No documentário, Questlove entrevistou D’Angelo, que falou sobre os pesados fardos que enfrentou. “Eles dependem de você e contam com você”, disse ele. “Basta apenas navegar e lidar com a mudança em sua vida que acontece quando você se torna uma celebridade. Só que isso por si só já representa uma enorme mudança de paradigma.”
Ele acrescentou, num momento de previsão sombria: “Odeio dizer isso, mas esses roqueiros brancos… saem com estilo, saem pagos… Eles morrem em seu jardim de tomates com o neto, rindo… É isso que deveríamos estar fazendo.”
Depois de suas lutas públicas nos anos 2000, D’Angelo poderia ter desaparecido. Mas ele voltou em 2014 com Messias Negroum álbum impressionante que capturou a alegria e a opressão negra.

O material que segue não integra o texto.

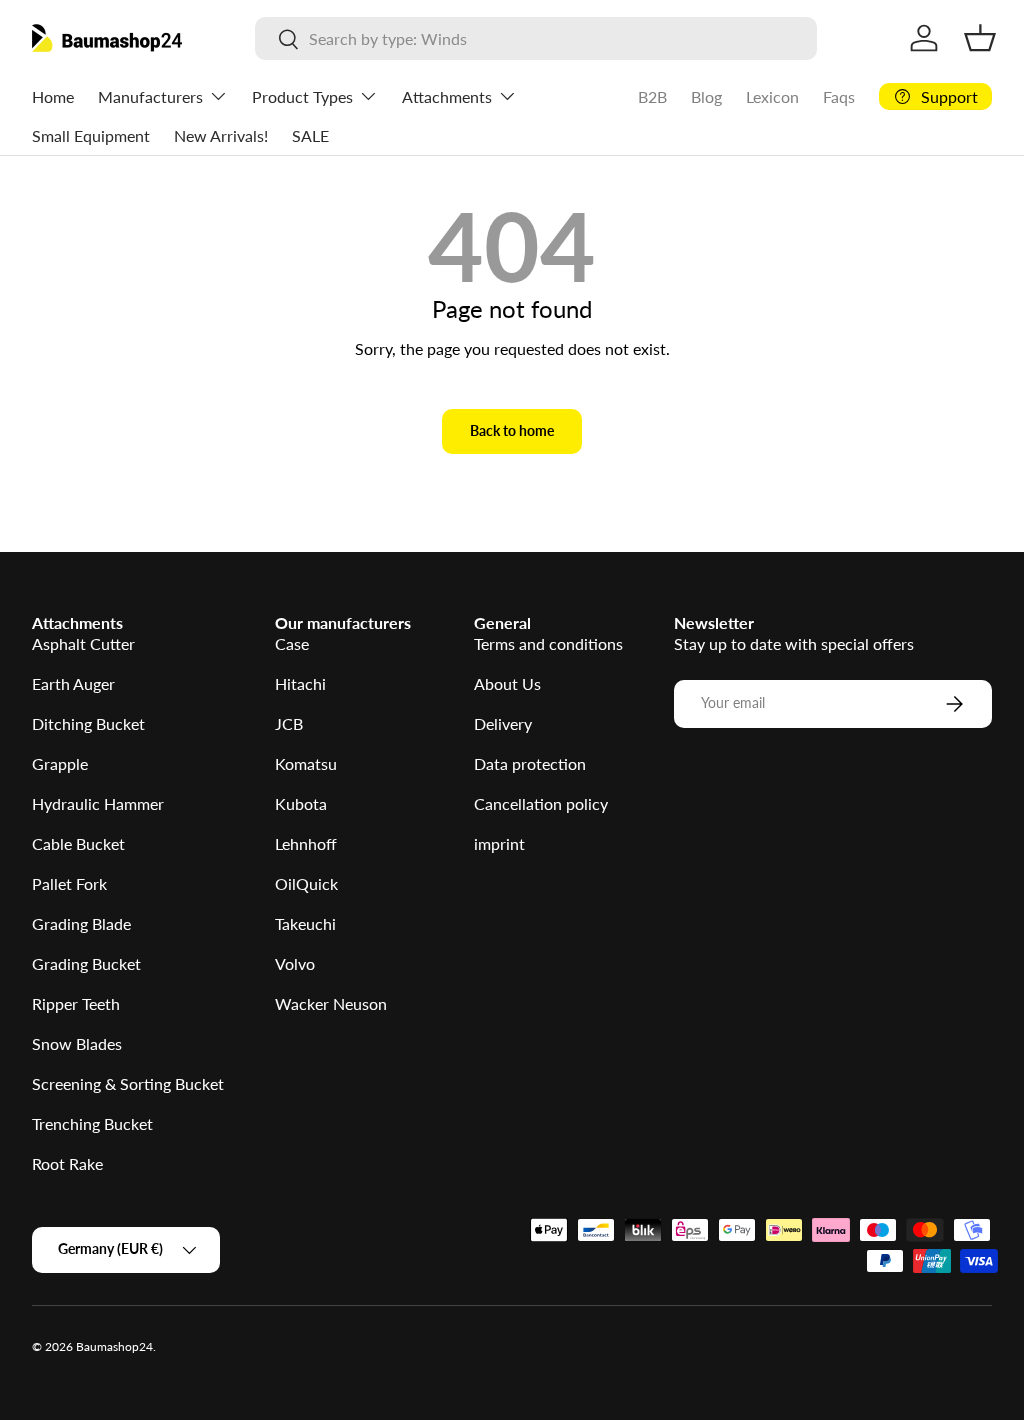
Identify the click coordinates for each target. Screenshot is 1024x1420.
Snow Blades (77, 1043)
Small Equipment (91, 135)
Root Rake (67, 1163)
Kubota (301, 803)
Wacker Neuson (331, 1003)
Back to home (512, 430)
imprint (499, 843)
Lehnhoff (306, 843)
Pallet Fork (69, 883)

Messias Negro foi libertado no meio do movimento Black Lives Matter e após os assassinatos de homens negros desarmados como Michael Brown e Eric Garner. “Aretha Franklin foi tão importante para o movimento pelos direitos civis quanto Malcolm X e Medgar Evers”, ele contado Pedra rolando em 2015. “Os artistas podem optar por assumir a enorme responsabilidade que temos ou optar por ignorá-la.”
Uma das melhores músicas do Messias Negro foi “Charade”, uma canção de protesto amarga e desolada sobre corpos negros sendo “delineados com giz”. Mas durante a ponte da música, D’Angelo despertou esperança com uma linha de otimismo caloroso: “E vamos marchar / E realmente não vai demorar muito / Realmente não vai demorar muito”.
O legado de D’Angelo está sendo levado adiante por uma nova geração de estrelas, incluindo Janelle Monae, Tyler the Creator e Donald Glover, que prestou homenagem a D’Angelo em um episódio de Atlanta. Ele também divide um filho com Angie Stone, que morreu em março em um acidente de carro. Após sua morte, homenagens surgiram nas redes sociais.